L’Université de Maurice (UoM), en collaboration avec le Campus numérique francophone (CNF) de l’Agence universitaire de la francophonie (AUF), a organisé hier un séminaire sur le logiciel libre à l’amphithéâtre Paul Octave Wiehe à Réduit. Cette rencontre, ayant pour thème « Logiciel libre et perspectives d’emploi », avait pour objectif la sensibilisation des jeunes à l’utilisation des logiciels libres.
Les logiciels libres, comme le système d’exploitation Linux, se différencient des logiciels propriétaires, telle que Microsoft Windows, par leur utilisation et distribution. Leur utilisation, étude, modification et duplication en vue de diffusion sont permises, techniquement et légalement, afin de garantir certaines libertés à l’utilisateur. D’autres exemples connus de logiciels libres sont le navigateur web Mozilla Firefox, la suite bureautique LibreOffice, le serveur HTTP Apache et les gestionnaires de base de données MySQL, PostgreSQL, et tout récemment, le système d’exploitation Android de Google. De grandes entreprises comme Google, Facebook, Twitter, IBM et Amazon ainsi qu’une grande majorité des startups utilisent le logiciel libre afin d’en tirer un avantage concurrentiel.
Le séminaire devait mettre l’accent sur les efforts de quelques jeunes mauriciens qui utilisent les logiciels libres au coeur de leurs entreprises et partageront leurs expériences de création entrepreneuriale. Parmi les différents thèmes abordés lors du séminaire : les attitudes et aptitudes requises pour réussir ; le modèle d’affaires des entreprises fondées sur les logiciels libres par rapport aux solutions traditionnelles ; comment le succès d’un projet impliquant les logiciels libres dépend de l’écosystème mis en place autour de celui-ci, les procédures de démarrage d’une entreprise informatique utilisant les logiciels libres.
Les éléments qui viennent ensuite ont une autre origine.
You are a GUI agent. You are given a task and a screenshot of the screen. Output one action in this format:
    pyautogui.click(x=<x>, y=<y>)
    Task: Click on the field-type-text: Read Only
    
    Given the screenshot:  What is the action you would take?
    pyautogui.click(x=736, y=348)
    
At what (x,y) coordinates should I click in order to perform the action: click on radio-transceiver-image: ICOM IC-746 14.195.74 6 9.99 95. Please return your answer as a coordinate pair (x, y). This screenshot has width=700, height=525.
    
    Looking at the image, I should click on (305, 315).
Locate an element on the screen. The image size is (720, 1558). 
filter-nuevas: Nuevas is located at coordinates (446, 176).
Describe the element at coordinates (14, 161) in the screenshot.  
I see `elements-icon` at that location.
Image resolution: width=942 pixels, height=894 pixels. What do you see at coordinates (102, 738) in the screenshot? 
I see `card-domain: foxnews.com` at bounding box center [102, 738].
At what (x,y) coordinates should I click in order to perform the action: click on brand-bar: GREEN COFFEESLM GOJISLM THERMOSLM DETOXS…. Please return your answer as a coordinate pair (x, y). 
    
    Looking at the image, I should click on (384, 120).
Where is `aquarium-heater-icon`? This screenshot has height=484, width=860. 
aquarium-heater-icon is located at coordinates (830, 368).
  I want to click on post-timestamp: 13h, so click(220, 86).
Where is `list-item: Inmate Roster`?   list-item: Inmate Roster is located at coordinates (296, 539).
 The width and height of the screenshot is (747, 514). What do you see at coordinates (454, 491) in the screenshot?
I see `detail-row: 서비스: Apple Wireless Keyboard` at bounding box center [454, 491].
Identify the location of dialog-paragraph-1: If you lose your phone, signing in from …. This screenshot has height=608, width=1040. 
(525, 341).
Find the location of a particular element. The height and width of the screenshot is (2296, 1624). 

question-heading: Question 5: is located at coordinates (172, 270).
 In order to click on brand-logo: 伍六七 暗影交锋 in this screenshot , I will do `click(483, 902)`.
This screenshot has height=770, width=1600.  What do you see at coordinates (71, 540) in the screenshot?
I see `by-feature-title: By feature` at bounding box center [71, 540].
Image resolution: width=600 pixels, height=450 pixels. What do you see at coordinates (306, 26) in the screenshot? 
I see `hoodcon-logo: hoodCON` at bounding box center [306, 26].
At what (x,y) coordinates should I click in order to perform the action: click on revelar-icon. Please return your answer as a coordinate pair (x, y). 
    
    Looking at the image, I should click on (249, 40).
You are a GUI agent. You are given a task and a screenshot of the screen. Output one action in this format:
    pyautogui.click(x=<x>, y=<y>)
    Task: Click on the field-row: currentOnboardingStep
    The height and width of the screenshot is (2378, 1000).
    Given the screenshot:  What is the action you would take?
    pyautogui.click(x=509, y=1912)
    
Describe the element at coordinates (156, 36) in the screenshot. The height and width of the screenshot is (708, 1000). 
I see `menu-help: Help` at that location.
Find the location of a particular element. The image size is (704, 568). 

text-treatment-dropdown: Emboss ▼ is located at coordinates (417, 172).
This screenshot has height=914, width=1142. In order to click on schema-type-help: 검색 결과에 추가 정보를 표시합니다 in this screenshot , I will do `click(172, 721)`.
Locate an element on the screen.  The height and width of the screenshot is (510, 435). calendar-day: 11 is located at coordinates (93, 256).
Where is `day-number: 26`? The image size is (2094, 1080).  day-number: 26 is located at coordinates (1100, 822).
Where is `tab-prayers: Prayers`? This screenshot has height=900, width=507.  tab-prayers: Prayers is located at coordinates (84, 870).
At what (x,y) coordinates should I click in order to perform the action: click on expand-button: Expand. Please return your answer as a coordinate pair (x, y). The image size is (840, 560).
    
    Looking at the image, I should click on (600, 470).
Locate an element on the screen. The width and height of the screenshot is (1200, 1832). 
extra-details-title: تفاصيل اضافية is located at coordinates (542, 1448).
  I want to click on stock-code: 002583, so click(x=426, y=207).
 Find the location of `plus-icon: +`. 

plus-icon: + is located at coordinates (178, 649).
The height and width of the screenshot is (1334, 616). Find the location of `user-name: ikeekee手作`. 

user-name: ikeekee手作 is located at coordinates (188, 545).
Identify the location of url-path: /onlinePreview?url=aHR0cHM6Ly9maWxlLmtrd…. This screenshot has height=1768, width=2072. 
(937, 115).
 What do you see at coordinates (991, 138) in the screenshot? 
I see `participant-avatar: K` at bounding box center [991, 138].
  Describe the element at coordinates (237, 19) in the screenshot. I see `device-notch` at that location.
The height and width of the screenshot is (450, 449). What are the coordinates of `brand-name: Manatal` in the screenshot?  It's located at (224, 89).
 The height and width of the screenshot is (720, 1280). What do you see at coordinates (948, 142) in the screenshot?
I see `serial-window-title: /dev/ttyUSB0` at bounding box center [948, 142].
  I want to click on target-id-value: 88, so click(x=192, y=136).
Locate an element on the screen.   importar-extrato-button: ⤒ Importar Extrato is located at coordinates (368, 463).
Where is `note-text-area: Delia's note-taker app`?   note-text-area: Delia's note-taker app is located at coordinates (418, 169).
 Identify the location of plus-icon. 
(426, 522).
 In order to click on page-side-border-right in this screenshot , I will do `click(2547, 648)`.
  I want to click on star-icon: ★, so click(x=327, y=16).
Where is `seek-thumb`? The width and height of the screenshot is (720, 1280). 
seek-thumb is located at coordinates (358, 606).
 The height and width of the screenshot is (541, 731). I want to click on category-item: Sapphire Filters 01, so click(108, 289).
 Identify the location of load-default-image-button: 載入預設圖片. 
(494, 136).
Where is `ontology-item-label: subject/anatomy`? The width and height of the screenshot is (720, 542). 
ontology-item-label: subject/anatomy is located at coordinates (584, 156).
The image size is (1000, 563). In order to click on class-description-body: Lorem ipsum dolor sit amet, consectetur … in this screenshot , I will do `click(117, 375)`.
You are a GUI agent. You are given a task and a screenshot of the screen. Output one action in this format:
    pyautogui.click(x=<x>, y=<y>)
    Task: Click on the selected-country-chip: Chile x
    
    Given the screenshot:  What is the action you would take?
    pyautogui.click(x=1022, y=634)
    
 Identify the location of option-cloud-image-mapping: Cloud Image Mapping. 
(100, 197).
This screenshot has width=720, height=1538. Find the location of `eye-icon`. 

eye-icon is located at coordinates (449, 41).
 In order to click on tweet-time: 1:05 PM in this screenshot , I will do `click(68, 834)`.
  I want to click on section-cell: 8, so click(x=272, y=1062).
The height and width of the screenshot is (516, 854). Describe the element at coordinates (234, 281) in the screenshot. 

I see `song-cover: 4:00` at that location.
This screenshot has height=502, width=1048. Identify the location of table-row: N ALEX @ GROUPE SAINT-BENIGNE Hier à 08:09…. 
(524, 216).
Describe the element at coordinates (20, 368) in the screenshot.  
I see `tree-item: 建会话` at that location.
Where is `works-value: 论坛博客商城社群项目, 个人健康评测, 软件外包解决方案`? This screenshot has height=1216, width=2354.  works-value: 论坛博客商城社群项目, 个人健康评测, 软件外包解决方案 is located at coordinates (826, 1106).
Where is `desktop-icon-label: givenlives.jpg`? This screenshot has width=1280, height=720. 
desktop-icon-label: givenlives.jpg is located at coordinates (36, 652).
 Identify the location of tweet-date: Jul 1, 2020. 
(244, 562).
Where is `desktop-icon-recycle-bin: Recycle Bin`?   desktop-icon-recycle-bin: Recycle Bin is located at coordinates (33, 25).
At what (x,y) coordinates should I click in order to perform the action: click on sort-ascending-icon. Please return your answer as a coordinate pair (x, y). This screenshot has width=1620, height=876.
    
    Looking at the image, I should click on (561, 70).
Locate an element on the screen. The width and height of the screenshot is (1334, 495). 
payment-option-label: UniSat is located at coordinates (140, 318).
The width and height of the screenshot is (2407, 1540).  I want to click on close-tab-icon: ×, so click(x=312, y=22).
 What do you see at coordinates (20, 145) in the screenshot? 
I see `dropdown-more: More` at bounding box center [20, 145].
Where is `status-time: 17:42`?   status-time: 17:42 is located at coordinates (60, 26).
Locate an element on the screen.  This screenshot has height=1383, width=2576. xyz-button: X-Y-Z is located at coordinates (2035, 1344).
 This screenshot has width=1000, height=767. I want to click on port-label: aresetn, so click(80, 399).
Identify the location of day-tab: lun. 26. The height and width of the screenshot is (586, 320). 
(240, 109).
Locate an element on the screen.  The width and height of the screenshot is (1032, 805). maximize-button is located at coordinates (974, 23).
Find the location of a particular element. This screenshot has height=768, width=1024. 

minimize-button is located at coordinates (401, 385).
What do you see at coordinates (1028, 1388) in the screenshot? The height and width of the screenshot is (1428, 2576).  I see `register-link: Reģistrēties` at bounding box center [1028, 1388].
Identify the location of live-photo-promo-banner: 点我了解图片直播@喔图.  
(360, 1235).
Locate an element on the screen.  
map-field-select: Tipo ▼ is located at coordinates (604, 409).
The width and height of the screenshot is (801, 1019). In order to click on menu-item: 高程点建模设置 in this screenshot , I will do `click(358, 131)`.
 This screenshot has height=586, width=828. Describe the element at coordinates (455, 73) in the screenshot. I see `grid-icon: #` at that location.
En réunissant la communauté diversifiée qui constitue l’écosystème du logiciel libre, ce séminaire est une véritable plateforme qui cible les responsables informatiques désireux d’apprendre comment tirer profit du logiciel libre au sein de leurs entreprises, les responsables politiques et de la société civile, toute personne ayant une connaissance ou non en informatique et, intéressées par le logiciel libre, comme Linux et Android, et aussi les universitaires intéressés à contribuer au développement du logiciel libre.